### Work order
Among the lines below, how many have the word "Commercial"? The reply is that number alone.

Stored records
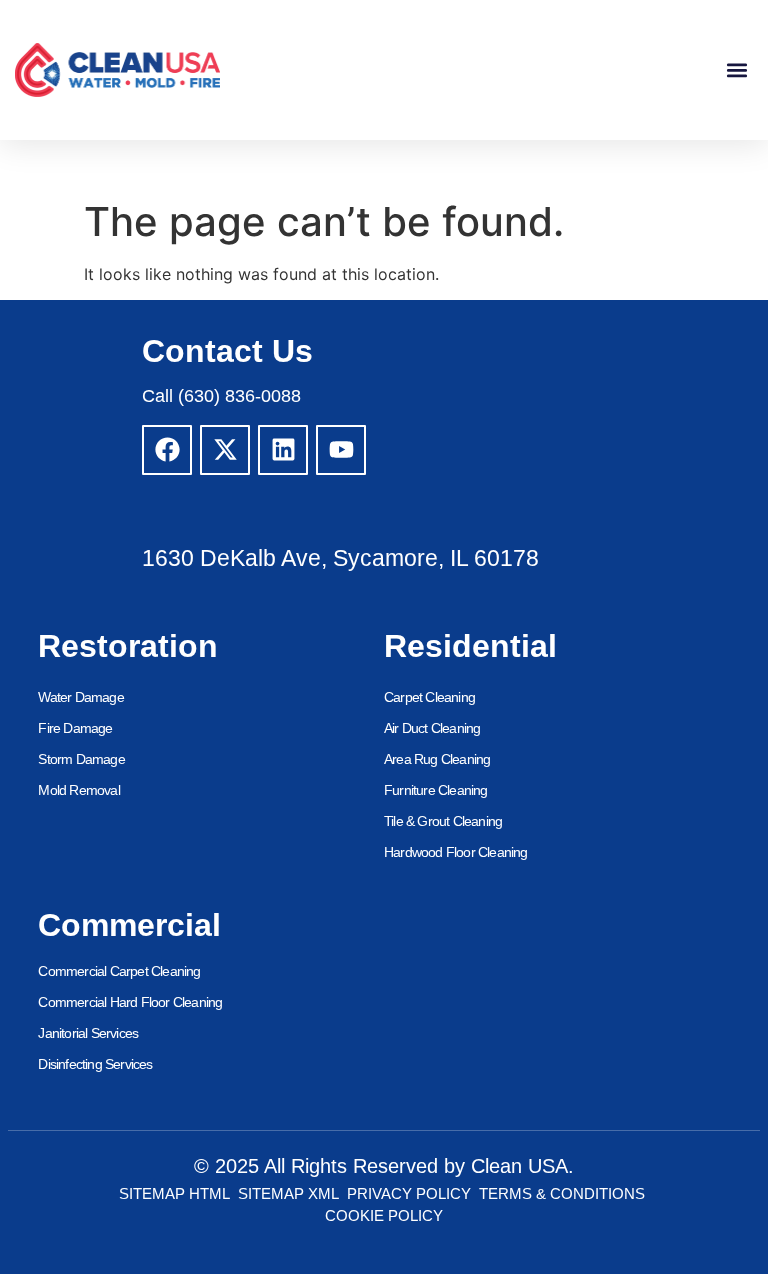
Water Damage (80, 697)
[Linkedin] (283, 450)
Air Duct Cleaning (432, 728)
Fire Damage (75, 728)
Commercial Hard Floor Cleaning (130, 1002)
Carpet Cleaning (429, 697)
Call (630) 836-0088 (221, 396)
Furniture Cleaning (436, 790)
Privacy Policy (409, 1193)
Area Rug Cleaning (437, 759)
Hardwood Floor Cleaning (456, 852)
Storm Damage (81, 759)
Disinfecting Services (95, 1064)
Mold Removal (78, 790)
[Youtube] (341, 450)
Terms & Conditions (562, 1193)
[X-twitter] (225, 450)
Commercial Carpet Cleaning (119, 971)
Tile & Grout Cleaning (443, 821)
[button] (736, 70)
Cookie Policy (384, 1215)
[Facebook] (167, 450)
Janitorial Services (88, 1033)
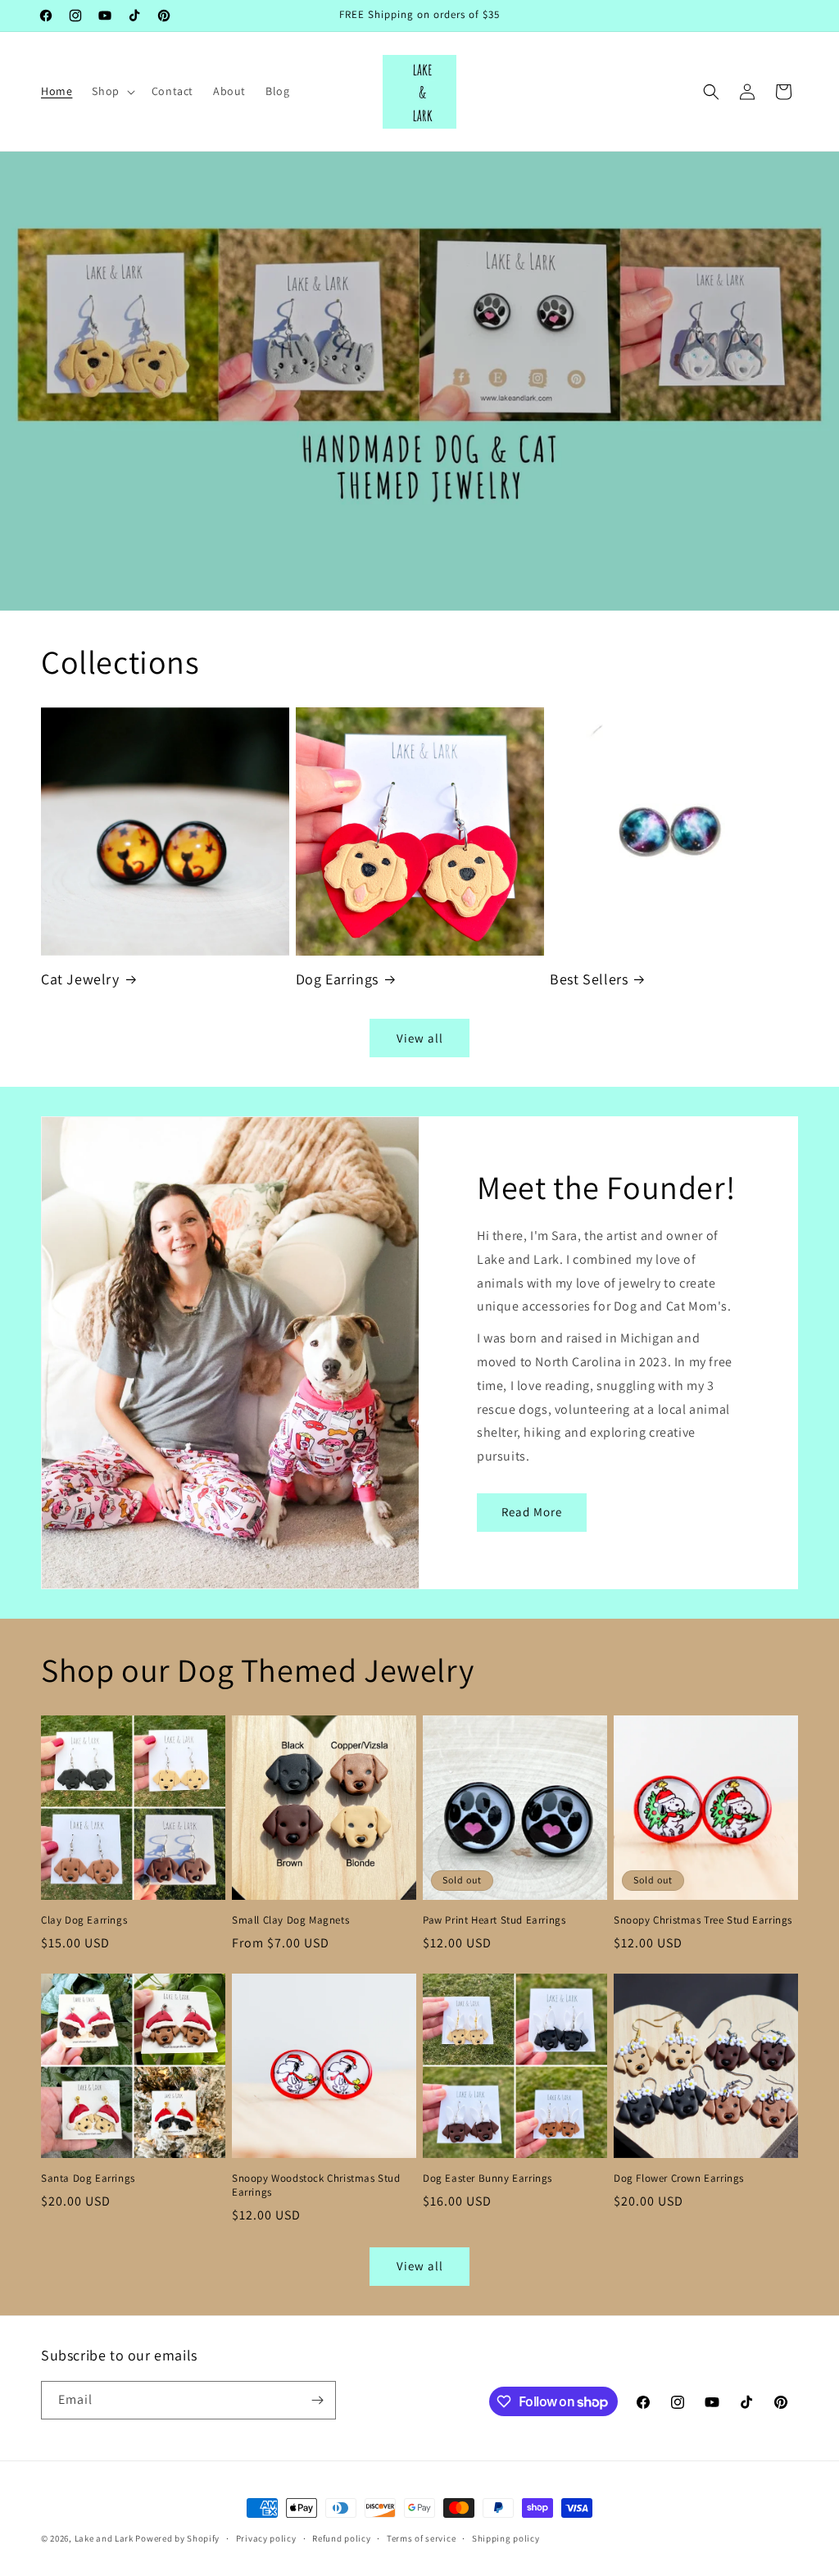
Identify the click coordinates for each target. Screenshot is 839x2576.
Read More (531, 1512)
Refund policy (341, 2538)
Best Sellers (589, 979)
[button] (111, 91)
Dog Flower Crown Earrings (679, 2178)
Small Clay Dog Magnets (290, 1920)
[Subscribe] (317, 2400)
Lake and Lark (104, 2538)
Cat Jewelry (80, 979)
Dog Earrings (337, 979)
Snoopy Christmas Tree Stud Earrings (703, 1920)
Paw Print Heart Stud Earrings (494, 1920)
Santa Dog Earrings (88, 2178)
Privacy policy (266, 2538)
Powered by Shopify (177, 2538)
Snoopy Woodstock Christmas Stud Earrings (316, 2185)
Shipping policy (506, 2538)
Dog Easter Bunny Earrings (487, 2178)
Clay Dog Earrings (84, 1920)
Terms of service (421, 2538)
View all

### Finished task
2